#### [What you will do]
A. In the forum thread about the Naruto chapter, which fight did the spoiler note about the word for contradiction remind GrieverSoul of?
B. List every distinct username that appears as a post header, with a date, in the forum thread about the Naruto chapter.
C. Continue the forum thread about the Naruto chapter from the point where it stops.

#### [Extract to read]
By feats FRS > Jinton , both in AoE and speed. Jinton never killed anybody and the crater created by * two Jintons colliding * it's equal or less than FRS' AoE.

The island busting thing it's hype , the feats talk differently.


----------



## PoinT_BlanK (Sep 7, 2011)

viduka0101 said:


> try using a master ball



Best post I've seen in awhile.


----------



## GrieverSoul (Sep 7, 2011)

From the Spoilers Thread

"*(note:there is a jp word 'mu-jun(矛盾　halberd/pike and shield)' that means contradiction
the word is from an old chinese story: once upon a time there was a shield nothing could pierce and a halberd which could piece anything.....)"

This imediatly reminded me of Knights of the Zodiac when Seiya fought Shiryu. 
I hope it doesnt come true but the only way to defeat the Raikage might be using his own jutsus against him.


----------



## ?_Camorra_? (Sep 7, 2011)

I think it will be revealed that Raikage has a stronger attack then Bijuu dama,which is his Black lightning which is similar to Amaterasu and falls under the "black elements" category. When Naruto infusess Fuuton into his Bijuu dama he will create his own black element that will counter Black lightning, perhaps even next chapter.


----------



## Fay (Sep 7, 2011)

Woww, raikage is really strong !


----------



## sasutachi (Sep 7, 2011)

one of the worst chapter ever.


----------



## SageRafa (Sep 7, 2011)

?_Camorra_? said:


> I think it will be revealed that Raikage has a stronger attack then Bijuu dama,which is his Black lightning which is similar to Amaterasu and falls under the "black elements" category. When Naruto infusess Fuuton into his Bijuu dama he will create his own black element that will counter Black lightning, perhaps even next chapter.



Black Fuuton Bijuudama ? 

I like it :ho


----------



## Nimander (Sep 7, 2011)

>Naruto throws FRS
>Raikage dodges
>Naruto uses RM extendo-arms to catch FRS
>Raikage dodges once again
>Naruto catches same FRS a third time, right in Raikage's blind spot, and makes him eat it

Man, I don't care if the strategy didn't work.  That was pretty fucking impressive right there.  I'm absolutely LOVING what RM has done to Naruto's fighting style.


----------



## Gabe (Sep 7, 2011)

Kakashi Hatake said:


> Or maybe Temari will combine her strongest attack with Naruto's Bijuu Bomb.
> 
> I can't see Naruto adding fuuton to Bijuu Dama.



he did to the rasengan while others failed who were geniuses


----------



## SageRafa (Sep 7, 2011)

Nimander said:


> >Naruto throws FRS
> >Raikage dodges
> >Naruto uses RM extendo-arms to catch FRS
> >Raikage dodges once again
> ...

#### [Raw data]
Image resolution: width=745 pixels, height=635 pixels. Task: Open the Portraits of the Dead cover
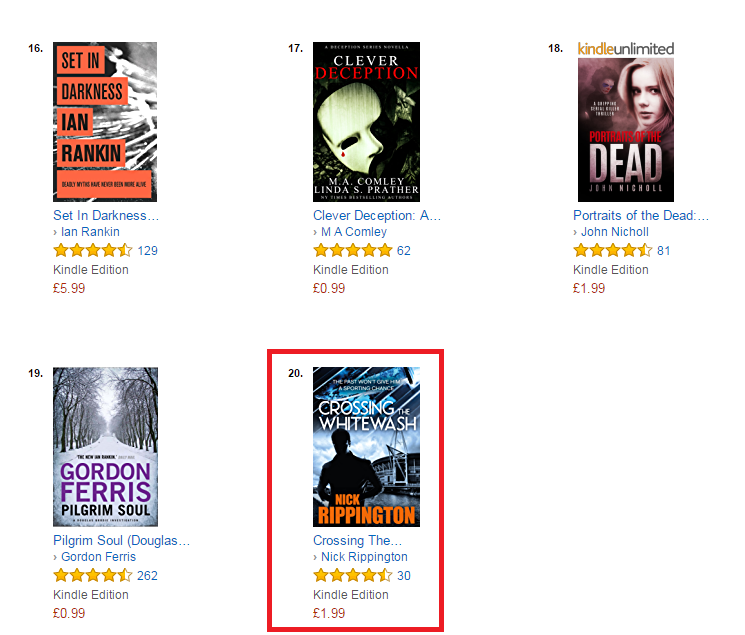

#### [Answers for the exercise]
A. Seiya's fight with Shiryu in Knights of the Zodiac.

B. PoinT_BlanK, GrieverSoul, ?_Camorra_?, Fay, sasutachi, SageRafa, Nimander, Gabe

C.
Exactly , he can play around with the FRS changing from hand to hand , expanding his chakra arms for better reach , changing it's course by turning it in the opposite direction , etc etc.


----------



## Narutaru (Sep 7, 2011)

That was pretty sick. Raikage is a tank.


----------



## Fay (Sep 7, 2011)

Temari looks exactly like Sakura btw :/


----------



## Ghost14 (Sep 7, 2011)

It looks like Naruto can't throw FRS in KCM.  He seems to use his extendo-arms to hit his target.  That's interesting, and all the more reason to combine SM with KCM.


----------



## Stringer Bell (Sep 7, 2011)

LOL @ all the ^ (not the meaning of the word "respect".) that said Temari > 3rd Raikage

He is officially the best tank (w/o use of jutsu) in the Narutoverse


----------



## vered (Sep 7, 2011)

it was just one FRS.not 3 but 1 that naruto manipulated using the arms.


----------



## FearTear (Sep 7, 2011)

Fay said:


> Temari looks exactly like Sakura btw :/



At least she doesn't cry...


----------



## Coldhands (Sep 7, 2011)

Nimander said:


> >Naruto throws FRS
> >Raikage dodges
> >Naruto uses RM extendo-arms to catch FRS
> >Raikage dodges once again
> ...



Couldn't agree more, that was one awesome strategy. RM is so freaking cool.


----------



## Yagami1211 (Sep 7, 2011)

Raikage : LOL Rasenshuriken. Come at me, kid


----------



## vered (Sep 7, 2011)

raikage is extremely durable.tanking FRS impact.


----------



## Gabe (Sep 7, 2011)

Ghost14 said:


> It looks like Naruto can't throw FRS in KCM.  He seems to use his extendo-arms to hit his target.  That's interesting, and all the more reason to combine SM with KCM.



he did it to help bee and itachi destroy the CT. he can trow it. he just manipulated it with the arms here.


----------



## Narutaru (Sep 7, 2011)

Also, people were complaining about Naruto jumping into the air and posing last chapter, but it seems he jumped in front of the sun to blind the Raikage.


----------



## Fay (Sep 7, 2011)

It's been a while since I was impressed with a character in this manga, 3rd raikage is damn impressive ^^


----------



## FearTear (Sep 7, 2011)

Speaking of Temari, look at her in the last panel:



Damn, she looks psychopatic


----------



## bearzerger (Sep 7, 2011)

Awesome. I've been waiting since the Kakuzu fight for Naruto to do what he just did. Throwing the FRS, having the opponent jump aside, catching it again and throwing it again while the opponent is still in midair and unable to evade.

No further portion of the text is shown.